Directions ▸ Find the line holding "Where should I click to: Click the help" in the entries below. Give it again exactly, along with every line after it up to and including the line holding "You are a computer-use agent. The width".

━━━ Dataset

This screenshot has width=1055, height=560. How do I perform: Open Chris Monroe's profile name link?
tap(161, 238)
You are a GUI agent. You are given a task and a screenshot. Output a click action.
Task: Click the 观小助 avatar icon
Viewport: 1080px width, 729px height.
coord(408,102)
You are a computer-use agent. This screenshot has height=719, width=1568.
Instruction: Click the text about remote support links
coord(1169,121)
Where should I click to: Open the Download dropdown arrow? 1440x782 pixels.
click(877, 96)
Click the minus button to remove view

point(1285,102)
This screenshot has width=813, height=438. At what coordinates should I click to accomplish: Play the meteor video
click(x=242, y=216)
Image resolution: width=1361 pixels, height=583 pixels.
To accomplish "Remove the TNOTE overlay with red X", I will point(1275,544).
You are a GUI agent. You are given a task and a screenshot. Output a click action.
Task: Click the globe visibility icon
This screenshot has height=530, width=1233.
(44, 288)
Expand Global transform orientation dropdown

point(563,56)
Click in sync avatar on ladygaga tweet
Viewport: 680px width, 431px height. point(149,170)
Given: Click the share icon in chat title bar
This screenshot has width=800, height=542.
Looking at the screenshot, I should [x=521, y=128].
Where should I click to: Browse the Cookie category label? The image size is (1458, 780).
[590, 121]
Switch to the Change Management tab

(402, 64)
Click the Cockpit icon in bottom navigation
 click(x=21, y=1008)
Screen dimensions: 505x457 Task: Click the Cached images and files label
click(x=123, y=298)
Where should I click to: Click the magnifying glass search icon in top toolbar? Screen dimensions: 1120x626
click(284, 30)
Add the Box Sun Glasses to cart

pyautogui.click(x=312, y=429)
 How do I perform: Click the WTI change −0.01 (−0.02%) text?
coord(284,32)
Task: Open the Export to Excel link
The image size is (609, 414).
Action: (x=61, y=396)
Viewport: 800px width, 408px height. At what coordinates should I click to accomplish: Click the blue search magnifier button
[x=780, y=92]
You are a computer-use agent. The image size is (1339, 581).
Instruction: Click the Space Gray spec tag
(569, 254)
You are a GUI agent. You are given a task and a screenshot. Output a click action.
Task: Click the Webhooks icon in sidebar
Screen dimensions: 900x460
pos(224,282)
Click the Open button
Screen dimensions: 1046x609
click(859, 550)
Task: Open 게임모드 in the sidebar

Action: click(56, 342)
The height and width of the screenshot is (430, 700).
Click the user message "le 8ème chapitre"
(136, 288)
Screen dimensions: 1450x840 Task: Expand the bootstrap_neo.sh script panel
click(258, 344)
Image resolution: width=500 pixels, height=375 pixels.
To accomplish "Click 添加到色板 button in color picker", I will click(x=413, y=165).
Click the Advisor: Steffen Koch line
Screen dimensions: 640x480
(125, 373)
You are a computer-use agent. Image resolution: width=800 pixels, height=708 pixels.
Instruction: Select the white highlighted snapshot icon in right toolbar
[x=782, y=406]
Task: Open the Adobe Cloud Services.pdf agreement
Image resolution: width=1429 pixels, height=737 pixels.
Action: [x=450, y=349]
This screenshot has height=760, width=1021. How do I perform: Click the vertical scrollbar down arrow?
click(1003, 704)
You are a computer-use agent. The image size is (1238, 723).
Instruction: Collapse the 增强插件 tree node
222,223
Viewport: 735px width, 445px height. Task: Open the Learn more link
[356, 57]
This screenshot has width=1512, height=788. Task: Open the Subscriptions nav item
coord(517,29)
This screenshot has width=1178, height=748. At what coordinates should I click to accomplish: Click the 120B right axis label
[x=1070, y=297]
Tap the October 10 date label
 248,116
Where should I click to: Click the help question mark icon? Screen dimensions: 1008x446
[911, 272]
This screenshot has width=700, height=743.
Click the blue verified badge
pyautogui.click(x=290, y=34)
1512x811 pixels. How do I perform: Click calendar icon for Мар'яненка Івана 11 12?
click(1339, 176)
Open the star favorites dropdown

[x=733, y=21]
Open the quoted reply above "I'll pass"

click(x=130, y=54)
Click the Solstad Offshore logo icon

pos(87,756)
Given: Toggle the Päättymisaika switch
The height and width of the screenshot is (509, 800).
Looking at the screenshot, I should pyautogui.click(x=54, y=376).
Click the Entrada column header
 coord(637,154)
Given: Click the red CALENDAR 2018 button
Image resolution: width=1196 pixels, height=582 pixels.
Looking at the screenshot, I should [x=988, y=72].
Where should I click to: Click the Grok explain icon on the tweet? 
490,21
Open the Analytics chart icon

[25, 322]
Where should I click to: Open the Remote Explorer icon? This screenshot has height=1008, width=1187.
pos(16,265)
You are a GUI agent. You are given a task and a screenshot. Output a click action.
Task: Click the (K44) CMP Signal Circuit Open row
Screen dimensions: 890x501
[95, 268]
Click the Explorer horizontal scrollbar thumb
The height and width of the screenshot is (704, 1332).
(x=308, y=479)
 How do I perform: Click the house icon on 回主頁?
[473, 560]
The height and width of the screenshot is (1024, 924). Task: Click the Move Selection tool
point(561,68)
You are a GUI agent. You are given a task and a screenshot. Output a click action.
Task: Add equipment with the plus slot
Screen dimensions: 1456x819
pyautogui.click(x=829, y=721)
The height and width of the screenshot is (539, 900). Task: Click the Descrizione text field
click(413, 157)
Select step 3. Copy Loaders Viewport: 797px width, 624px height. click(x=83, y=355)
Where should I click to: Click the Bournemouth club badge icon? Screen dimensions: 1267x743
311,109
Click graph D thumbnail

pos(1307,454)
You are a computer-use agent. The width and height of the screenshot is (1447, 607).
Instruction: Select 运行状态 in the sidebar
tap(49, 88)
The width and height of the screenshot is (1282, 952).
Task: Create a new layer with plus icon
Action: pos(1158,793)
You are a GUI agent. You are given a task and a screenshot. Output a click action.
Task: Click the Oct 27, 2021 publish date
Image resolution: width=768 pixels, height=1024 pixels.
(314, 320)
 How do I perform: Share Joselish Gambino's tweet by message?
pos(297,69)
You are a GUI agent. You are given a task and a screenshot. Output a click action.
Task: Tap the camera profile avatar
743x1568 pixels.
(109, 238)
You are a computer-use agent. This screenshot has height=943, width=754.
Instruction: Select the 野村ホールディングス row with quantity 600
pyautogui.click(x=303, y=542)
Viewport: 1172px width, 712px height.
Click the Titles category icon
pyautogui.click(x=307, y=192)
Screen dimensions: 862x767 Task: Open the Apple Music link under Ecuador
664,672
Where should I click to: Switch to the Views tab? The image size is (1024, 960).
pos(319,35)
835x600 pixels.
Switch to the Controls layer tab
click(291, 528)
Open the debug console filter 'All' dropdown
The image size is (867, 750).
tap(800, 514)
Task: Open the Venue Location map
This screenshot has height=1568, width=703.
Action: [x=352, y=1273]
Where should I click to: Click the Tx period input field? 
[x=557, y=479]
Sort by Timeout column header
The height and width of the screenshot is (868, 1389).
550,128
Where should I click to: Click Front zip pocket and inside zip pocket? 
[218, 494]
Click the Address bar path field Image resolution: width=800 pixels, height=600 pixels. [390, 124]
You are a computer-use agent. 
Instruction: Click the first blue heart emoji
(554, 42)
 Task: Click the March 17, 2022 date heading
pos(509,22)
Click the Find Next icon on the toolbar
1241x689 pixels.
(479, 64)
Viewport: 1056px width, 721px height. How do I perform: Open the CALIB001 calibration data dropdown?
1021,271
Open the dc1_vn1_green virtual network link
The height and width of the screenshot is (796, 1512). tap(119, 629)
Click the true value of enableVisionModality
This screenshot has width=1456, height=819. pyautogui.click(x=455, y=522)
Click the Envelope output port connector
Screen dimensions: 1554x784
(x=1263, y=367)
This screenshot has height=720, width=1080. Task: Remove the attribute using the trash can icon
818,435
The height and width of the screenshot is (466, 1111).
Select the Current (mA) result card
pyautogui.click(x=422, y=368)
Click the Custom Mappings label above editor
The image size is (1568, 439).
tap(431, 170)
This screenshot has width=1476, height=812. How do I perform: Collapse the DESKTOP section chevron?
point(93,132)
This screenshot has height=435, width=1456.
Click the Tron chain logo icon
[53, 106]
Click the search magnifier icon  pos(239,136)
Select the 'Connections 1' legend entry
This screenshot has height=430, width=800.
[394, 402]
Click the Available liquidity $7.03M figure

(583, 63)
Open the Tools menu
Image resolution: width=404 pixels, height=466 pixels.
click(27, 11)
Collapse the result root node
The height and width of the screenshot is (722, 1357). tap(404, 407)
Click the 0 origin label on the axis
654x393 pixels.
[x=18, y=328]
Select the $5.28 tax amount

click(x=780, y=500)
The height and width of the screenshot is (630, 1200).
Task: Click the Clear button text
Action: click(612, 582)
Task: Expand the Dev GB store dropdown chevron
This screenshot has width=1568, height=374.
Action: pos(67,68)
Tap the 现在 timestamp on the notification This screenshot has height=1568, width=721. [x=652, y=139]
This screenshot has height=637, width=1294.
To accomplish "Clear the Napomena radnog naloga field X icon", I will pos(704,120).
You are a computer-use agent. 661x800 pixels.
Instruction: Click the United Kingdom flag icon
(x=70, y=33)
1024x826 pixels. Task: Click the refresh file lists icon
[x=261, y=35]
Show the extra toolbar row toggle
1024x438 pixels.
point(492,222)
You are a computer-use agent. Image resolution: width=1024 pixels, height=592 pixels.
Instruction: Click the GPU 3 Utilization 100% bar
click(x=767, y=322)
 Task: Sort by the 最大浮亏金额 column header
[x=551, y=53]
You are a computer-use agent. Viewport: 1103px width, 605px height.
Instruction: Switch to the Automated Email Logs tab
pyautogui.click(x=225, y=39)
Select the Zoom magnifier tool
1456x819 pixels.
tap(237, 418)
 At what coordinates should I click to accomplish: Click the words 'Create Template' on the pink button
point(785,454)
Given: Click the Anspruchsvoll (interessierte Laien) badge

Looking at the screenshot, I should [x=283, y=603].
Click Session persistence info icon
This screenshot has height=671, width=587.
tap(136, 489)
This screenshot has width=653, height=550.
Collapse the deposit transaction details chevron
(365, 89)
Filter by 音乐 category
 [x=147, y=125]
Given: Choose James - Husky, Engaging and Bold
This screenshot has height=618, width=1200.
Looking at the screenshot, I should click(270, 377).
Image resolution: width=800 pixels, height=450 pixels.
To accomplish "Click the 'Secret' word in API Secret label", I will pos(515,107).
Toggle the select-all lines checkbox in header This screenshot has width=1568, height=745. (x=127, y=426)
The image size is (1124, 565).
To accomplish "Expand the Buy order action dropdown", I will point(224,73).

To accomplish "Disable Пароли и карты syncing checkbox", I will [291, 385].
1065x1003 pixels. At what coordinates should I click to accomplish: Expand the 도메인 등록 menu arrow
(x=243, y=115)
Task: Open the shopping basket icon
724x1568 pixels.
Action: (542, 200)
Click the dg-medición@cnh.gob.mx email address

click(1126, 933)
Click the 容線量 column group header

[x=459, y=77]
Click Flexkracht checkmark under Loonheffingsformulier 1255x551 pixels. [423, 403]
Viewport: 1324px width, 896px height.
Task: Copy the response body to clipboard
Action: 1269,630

━━━━━━

Answer box ▸
Where should I click to: Click the help question mark icon? Screen dimensions: 1008x446
[911, 272]
This screenshot has width=700, height=743.
Click the blue verified badge
pyautogui.click(x=290, y=34)
1512x811 pixels. How do I perform: Click calendar icon for Мар'яненка Івана 11 12?
click(1339, 176)
Open the star favorites dropdown

[x=733, y=21]
Open the quoted reply above "I'll pass"

click(x=130, y=54)
Click the Solstad Offshore logo icon

pos(87,756)
Given: Toggle the Päättymisaika switch
The height and width of the screenshot is (509, 800).
Looking at the screenshot, I should pyautogui.click(x=54, y=376).
Click the Entrada column header
 coord(637,154)
Given: Click the red CALENDAR 2018 button
Image resolution: width=1196 pixels, height=582 pixels.
Looking at the screenshot, I should [x=988, y=72].
Where should I click to: Click the Grok explain icon on the tweet? 
490,21
Open the Analytics chart icon

[25, 322]
Where should I click to: Open the Remote Explorer icon? This screenshot has height=1008, width=1187.
pos(16,265)
You are a GUI agent. You are given a task and a screenshot. Output a click action.
Task: Click the (K44) CMP Signal Circuit Open row
Screen dimensions: 890x501
[95, 268]
Click the Explorer horizontal scrollbar thumb
The height and width of the screenshot is (704, 1332).
(x=308, y=479)
 How do I perform: Click the house icon on 回主頁?
[473, 560]
The height and width of the screenshot is (1024, 924). Task: Click the Move Selection tool
point(561,68)
You are a GUI agent. You are given a task and a screenshot. Output a click action.
Task: Add equipment with the plus slot
Screen dimensions: 1456x819
pyautogui.click(x=829, y=721)
The height and width of the screenshot is (539, 900). Task: Click the Descrizione text field
click(413, 157)
Select step 3. Copy Loaders Viewport: 797px width, 624px height. click(x=83, y=355)
Where should I click to: Click the Bournemouth club badge icon? Screen dimensions: 1267x743
311,109
Click graph D thumbnail

pos(1307,454)
You are a computer-use agent. The width and height of the screenshot is (1447, 607).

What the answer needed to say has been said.